In an October 5, 2000 order, the trial court found that Jas.J. and Jam.J. were neglected children under D.C.Code § 16-2301(9). The court explicitly credited the testimony of Dr. Herring, Dr. DeWolfe, Dr. Mehra, Detective Wright-Taylor and W.J., and implicitly credited the hearsay statements of Jas.J. and Jam.J. The court found B.A.'s testimony helpful “in understanding the family dynamics,” but not credible as to the events of March 10, 1999. The court did not believe the testimony of K.C. or J.A.6 The court found that K.C. had used excessive corporal punishment in spanking Jas.J. in a park on March 10, 1999, and that B.A. had followed up this beating by spanking Jas.J. with a belt. The March 10, 1999 spanking “was part of a pattern of abusive and violent behavior [by K.C.] towards [Jas.J.] and [Jam.J.],” as shown by the children's reports that K.C. had made Jam.J. lick up his urine and had beaten them both on prior occasions. The court found that B.A. refused to acknowledge K.C.'s abuse and had failed to protect Jas.J. and Jam.J. from K.C.
B.A. argues that the evidence was insufficient to support a conclusion that she neglected Jas.J. or Jam.J. We must, however, “view the evidence in the light most favorable to the District and draw every reasonable inference in the District's favor.” In re E.H., 718 A.2d 162, 168-69 (D.C.1998); see D.C.Code § 17-305(a) (2001). Our review must also respect “the prerogative of the [trial] judge, as the trier of fact, to determine credibility and weigh the evidence.” In re S.G., 581 A.2d 771, 775 (D.C.1990). In light of these familiar principles, B.A. cannot prevail on her sufficiency challenge.
B.A. bases that challenge on the premise that the government only presented evidence that K.C. had inflicted excessive punishment, not evidence that B.A. had also abused the children. This premise is dubious, since Dr. DeWolfe and Dr.

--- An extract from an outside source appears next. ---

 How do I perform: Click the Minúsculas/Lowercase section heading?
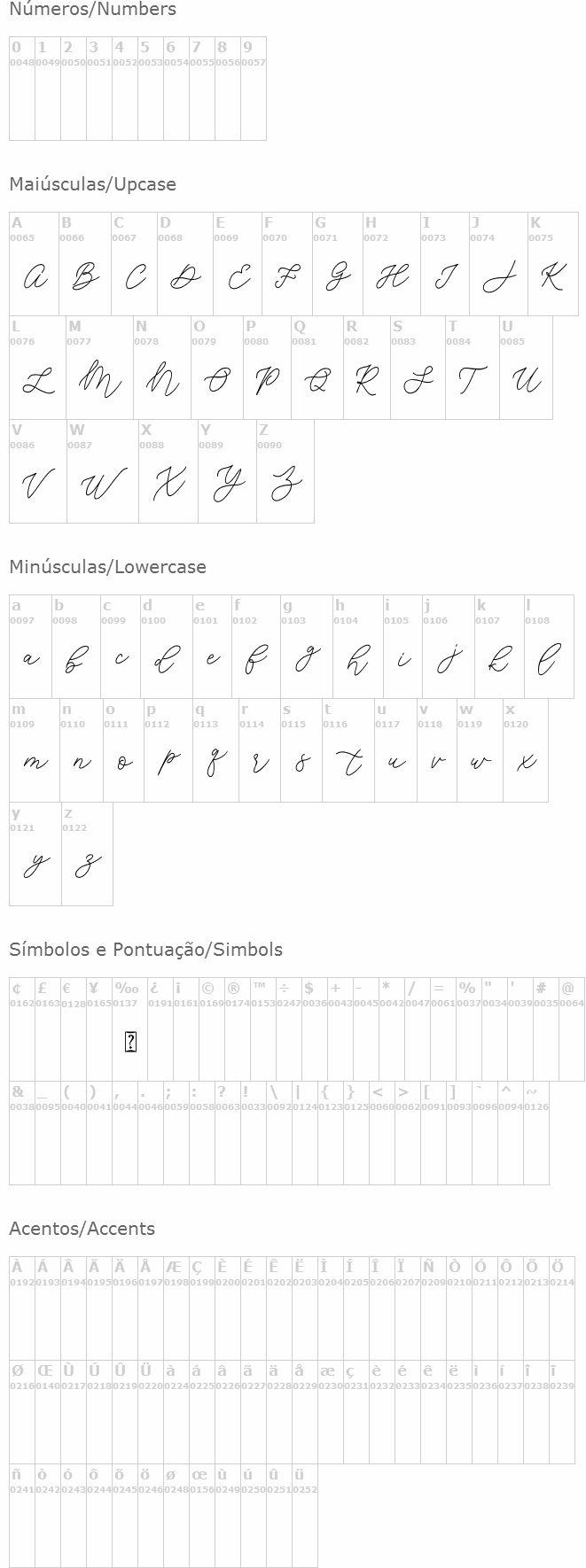pyautogui.click(x=107, y=567)
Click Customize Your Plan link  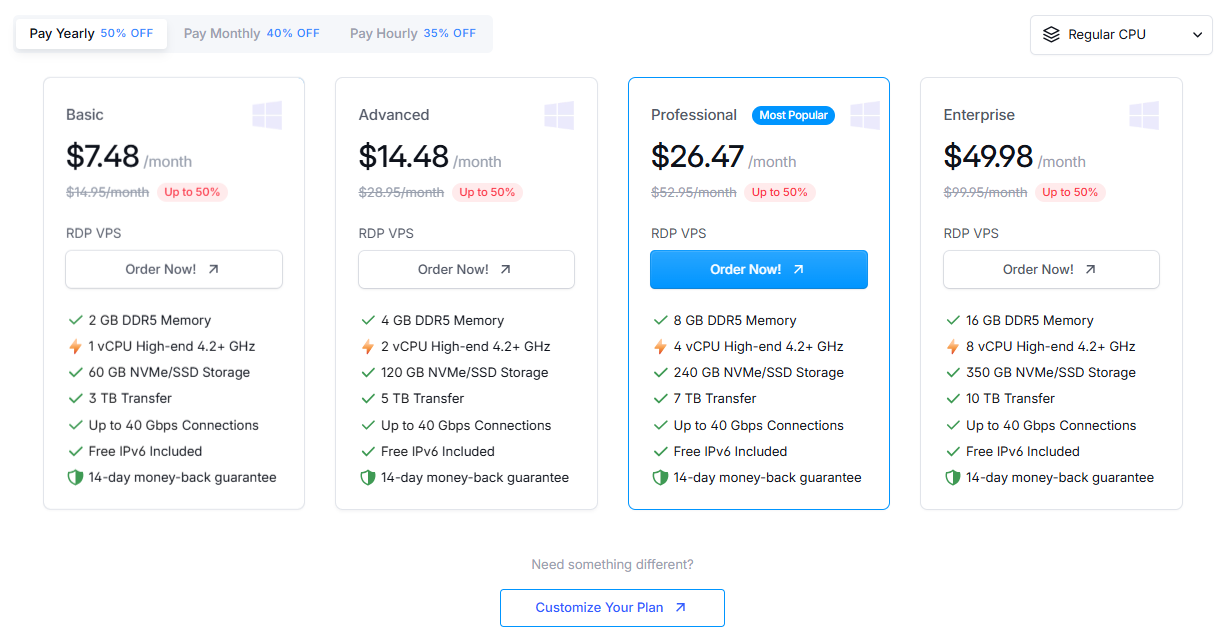pos(612,607)
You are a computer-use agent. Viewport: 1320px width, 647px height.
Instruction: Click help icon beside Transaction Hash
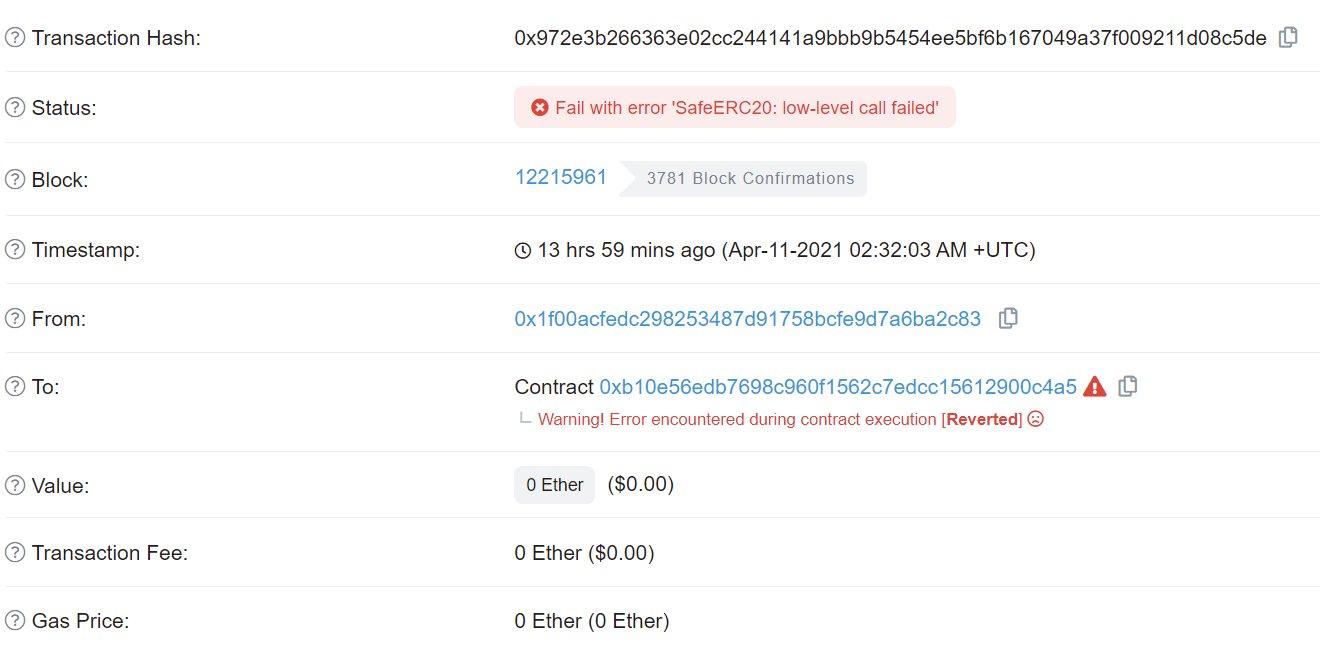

Herring both reported Jas.J.'s statements that B.A. beat her with a belt on March 10, 1999 after K.C. had spanked her. Even if that evidence, combined with Jas.J.'s observed physical injuries, did not suffice to prove that B.A. herself had physically abused her daughter, the evidence that B.A. failed to protect her children from K.C.'s abuse and could not explain her injuries after March 10 was sufficient in itself to support a finding of neglect. See D.C.Code § 16-2301(23) (2001) (providing that a child is “abused” when the child's parent “inflicts or fails to make reasonable efforts to prevent the infliction of physical or mental injury upon the child, including excessive corporal punishment” (emphasis added)); D.C.Code § 16-2316(c) (2001) (providing that evidence of injury to a child who was in the custody of his or her parent for which the parent “can give no satisfactory explanation shall be sufficient to justify an inference of neglect”). The trial court heard B.A. and K.C. testify and determined not only that K.C. was abusing the child but also that B.A. refused to acknowledge or restrain this abuse. We will not upset such a firsthand assessment by an experienced trial judge who had the opportunity to assess the demeanor of the witnesses. See S.G., 581 A.2d at 775.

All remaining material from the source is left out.